WHAT THE TASK REQUIRES:
Copy the lines word for word, from the line containing "Choose the キネシス character button" through the line containing "coord(1690,71)", both included.
# start of GIVEN RECORDS
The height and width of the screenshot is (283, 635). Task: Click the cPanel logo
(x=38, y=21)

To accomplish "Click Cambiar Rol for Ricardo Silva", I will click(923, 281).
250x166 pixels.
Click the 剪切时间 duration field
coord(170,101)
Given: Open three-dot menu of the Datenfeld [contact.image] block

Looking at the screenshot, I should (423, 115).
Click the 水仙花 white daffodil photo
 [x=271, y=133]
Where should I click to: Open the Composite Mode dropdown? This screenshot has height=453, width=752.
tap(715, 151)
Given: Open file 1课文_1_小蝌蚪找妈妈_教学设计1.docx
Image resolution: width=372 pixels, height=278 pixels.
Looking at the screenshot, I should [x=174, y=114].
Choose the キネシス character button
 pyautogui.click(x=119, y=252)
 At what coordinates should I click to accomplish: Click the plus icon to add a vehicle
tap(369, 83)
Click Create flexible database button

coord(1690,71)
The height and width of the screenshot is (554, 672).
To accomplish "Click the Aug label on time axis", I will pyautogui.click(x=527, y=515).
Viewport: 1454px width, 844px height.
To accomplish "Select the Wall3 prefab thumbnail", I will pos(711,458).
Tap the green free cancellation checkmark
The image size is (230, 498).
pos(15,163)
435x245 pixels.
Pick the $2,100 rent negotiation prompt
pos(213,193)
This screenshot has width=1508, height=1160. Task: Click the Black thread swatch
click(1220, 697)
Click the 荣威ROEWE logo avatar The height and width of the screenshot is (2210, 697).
# end of GIVEN RECORDS
WRITTEN SOLUTION:
Choose the キネシス character button
 pyautogui.click(x=119, y=252)
 At what coordinates should I click to accomplish: Click the plus icon to add a vehicle
tap(369, 83)
Click Create flexible database button

coord(1690,71)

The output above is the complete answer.